_Information provided_
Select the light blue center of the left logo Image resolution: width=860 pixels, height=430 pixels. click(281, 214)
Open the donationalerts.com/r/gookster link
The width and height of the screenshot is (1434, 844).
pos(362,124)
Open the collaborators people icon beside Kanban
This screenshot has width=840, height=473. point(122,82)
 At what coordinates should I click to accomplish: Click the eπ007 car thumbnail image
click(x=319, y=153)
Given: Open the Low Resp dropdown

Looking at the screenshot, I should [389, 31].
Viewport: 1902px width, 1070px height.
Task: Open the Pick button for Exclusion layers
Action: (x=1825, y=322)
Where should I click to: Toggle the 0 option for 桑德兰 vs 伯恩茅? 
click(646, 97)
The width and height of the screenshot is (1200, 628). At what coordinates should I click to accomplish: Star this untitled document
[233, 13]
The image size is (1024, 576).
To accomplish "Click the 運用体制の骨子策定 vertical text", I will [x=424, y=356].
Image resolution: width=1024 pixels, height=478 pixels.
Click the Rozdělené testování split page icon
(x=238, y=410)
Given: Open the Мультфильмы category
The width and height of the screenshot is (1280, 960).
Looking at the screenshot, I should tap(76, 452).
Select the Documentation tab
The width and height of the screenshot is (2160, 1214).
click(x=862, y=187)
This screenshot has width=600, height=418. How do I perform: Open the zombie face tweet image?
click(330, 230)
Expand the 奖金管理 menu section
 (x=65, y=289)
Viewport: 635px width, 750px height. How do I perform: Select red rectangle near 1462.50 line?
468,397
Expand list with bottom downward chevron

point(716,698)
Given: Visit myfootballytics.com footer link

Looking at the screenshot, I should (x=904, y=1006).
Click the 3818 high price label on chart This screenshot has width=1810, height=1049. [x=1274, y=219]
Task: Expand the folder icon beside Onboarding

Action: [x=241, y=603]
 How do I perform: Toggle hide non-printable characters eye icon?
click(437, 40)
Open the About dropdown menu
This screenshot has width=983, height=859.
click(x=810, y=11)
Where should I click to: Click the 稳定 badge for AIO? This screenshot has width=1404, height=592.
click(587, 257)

_Brief_
Reproduce the material word for word. Leave nothing out.

_Response area_
Select the light blue center of the left logo Image resolution: width=860 pixels, height=430 pixels. click(281, 214)
Open the donationalerts.com/r/gookster link
The width and height of the screenshot is (1434, 844).
pos(362,124)
Open the collaborators people icon beside Kanban
This screenshot has width=840, height=473. point(122,82)
 At what coordinates should I click to accomplish: Click the eπ007 car thumbnail image
click(x=319, y=153)
Given: Open the Low Resp dropdown

Looking at the screenshot, I should [389, 31].
Viewport: 1902px width, 1070px height.
Task: Open the Pick button for Exclusion layers
Action: (x=1825, y=322)
Where should I click to: Toggle the 0 option for 桑德兰 vs 伯恩茅? 
click(646, 97)
The width and height of the screenshot is (1200, 628). At what coordinates should I click to accomplish: Star this untitled document
[233, 13]
The image size is (1024, 576).
To accomplish "Click the 運用体制の骨子策定 vertical text", I will [x=424, y=356].
Image resolution: width=1024 pixels, height=478 pixels.
Click the Rozdělené testování split page icon
(x=238, y=410)
Given: Open the Мультфильмы category
The width and height of the screenshot is (1280, 960).
Looking at the screenshot, I should tap(76, 452).
Select the Documentation tab
The width and height of the screenshot is (2160, 1214).
click(x=862, y=187)
This screenshot has width=600, height=418. How do I perform: Open the zombie face tweet image?
click(330, 230)
Expand the 奖金管理 menu section
 (x=65, y=289)
Viewport: 635px width, 750px height. How do I perform: Select red rectangle near 1462.50 line?
468,397
Expand list with bottom downward chevron

point(716,698)
Given: Visit myfootballytics.com footer link

Looking at the screenshot, I should (x=904, y=1006).
Click the 3818 high price label on chart This screenshot has width=1810, height=1049. [x=1274, y=219]
Task: Expand the folder icon beside Onboarding

Action: [x=241, y=603]
 How do I perform: Toggle hide non-printable characters eye icon?
click(437, 40)
Open the About dropdown menu
This screenshot has width=983, height=859.
click(x=810, y=11)
Where should I click to: Click the 稳定 badge for AIO? This screenshot has width=1404, height=592.
click(587, 257)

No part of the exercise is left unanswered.